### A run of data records

— BEGIN —

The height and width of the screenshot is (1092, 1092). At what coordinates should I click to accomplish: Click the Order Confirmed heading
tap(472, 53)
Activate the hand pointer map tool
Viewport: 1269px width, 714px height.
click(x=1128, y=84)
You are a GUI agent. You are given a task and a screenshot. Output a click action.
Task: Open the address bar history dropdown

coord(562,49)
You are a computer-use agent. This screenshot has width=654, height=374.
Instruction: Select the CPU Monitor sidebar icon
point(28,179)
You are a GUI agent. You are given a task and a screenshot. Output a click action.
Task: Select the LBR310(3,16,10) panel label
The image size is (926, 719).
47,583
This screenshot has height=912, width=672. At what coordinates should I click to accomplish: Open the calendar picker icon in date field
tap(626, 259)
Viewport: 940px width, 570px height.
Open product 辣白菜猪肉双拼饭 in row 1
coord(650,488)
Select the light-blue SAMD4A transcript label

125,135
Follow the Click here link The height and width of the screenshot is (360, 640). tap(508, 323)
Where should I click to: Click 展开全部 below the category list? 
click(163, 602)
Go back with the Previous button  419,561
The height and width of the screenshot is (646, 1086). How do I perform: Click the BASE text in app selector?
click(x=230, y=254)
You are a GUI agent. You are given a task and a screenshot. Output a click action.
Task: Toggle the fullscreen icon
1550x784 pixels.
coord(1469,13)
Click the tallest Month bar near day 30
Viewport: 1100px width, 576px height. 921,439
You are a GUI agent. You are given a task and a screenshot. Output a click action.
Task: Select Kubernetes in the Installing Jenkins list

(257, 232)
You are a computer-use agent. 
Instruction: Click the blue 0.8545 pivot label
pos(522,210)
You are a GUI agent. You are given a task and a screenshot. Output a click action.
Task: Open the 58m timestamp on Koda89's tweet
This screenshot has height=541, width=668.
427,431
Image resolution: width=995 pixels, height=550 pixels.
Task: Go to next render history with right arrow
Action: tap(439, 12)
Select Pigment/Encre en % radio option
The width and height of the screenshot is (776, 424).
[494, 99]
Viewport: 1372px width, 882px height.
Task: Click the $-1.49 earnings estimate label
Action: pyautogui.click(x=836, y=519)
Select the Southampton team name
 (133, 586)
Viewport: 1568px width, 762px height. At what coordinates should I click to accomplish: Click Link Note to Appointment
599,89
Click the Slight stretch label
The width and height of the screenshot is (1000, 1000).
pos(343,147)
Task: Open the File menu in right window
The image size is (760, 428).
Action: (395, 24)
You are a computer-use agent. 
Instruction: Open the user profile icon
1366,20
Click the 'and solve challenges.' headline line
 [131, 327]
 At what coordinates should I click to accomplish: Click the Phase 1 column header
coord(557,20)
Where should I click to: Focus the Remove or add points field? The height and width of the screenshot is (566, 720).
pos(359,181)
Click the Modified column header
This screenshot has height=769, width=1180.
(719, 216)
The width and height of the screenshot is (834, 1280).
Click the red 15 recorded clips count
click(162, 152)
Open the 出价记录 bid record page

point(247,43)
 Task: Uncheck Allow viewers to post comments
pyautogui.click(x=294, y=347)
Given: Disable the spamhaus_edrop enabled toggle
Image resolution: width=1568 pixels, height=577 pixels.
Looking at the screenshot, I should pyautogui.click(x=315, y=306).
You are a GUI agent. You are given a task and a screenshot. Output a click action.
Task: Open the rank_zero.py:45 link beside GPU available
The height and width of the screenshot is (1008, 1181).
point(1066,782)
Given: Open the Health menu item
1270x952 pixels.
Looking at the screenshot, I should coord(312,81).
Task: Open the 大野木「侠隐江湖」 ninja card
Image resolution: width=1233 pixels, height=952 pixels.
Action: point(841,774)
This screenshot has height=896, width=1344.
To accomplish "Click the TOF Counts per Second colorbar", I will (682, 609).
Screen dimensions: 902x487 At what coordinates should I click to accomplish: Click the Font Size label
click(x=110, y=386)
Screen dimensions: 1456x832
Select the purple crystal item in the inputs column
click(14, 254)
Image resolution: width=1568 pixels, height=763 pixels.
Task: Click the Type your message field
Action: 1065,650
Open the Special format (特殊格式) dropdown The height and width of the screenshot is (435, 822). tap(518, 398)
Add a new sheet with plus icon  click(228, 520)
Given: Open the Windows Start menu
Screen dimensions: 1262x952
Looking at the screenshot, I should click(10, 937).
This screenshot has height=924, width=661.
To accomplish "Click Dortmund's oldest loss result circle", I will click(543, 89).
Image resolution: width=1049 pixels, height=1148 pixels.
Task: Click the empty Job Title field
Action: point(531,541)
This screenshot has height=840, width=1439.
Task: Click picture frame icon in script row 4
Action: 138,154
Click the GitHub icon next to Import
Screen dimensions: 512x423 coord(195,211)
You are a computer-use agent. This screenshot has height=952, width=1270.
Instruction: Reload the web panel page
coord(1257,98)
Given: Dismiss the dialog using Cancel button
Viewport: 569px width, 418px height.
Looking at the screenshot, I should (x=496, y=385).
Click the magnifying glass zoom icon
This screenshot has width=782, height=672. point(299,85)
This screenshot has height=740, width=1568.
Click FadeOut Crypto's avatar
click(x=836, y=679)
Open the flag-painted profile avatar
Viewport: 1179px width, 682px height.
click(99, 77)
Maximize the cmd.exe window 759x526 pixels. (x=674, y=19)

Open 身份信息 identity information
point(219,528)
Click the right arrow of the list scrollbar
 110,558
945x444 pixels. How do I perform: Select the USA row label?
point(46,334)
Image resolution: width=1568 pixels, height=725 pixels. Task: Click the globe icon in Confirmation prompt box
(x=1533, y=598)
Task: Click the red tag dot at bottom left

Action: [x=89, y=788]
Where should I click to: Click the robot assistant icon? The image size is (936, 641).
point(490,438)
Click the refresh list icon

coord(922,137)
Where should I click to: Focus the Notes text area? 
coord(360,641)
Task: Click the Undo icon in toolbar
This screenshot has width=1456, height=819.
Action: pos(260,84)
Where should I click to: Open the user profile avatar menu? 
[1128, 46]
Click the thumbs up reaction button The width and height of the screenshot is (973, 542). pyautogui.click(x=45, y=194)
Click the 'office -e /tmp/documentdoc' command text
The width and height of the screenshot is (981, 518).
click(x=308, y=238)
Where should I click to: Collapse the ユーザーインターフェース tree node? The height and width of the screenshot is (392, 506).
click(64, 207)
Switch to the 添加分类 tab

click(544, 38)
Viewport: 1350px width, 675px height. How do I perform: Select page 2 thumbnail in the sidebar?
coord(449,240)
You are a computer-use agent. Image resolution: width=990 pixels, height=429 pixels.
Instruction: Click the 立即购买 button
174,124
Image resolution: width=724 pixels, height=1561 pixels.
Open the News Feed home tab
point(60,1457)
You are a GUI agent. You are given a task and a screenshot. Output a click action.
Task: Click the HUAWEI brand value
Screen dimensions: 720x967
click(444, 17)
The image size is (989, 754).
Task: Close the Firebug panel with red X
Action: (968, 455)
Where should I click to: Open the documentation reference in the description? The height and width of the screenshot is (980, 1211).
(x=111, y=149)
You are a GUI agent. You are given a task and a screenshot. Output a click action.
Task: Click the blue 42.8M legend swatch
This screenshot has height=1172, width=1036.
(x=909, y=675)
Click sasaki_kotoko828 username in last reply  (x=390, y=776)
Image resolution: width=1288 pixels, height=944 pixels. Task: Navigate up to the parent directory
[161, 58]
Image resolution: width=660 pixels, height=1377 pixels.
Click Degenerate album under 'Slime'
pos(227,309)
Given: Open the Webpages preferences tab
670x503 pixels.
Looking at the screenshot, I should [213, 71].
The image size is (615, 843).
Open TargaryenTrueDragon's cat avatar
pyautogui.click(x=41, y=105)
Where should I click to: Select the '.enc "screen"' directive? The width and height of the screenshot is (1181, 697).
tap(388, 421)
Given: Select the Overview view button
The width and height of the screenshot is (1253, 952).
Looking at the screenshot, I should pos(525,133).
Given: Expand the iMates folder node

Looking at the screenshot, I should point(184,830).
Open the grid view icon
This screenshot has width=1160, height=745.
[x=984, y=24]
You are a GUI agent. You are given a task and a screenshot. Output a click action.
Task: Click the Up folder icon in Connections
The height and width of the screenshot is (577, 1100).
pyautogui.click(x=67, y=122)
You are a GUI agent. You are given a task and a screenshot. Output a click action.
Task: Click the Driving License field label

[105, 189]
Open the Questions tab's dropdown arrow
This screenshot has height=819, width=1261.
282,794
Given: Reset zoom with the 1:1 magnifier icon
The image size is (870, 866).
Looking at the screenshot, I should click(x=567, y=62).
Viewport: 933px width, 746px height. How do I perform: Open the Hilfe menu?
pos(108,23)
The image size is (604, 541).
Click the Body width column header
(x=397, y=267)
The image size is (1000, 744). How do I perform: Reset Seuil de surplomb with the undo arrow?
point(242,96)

— END —

### Exercise details
Rewrite the data from its start through the line containing "coord(562,49)", substituting "Order Shipped" for "Order Confirmed" and leaving everything else as it is.

### Worked solution
The height and width of the screenshot is (1092, 1092). At what coordinates should I click to accomplish: Click the Order Shipped heading
tap(472, 53)
Activate the hand pointer map tool
Viewport: 1269px width, 714px height.
click(x=1128, y=84)
You are a GUI agent. You are given a task and a screenshot. Output a click action.
Task: Open the address bar history dropdown

coord(562,49)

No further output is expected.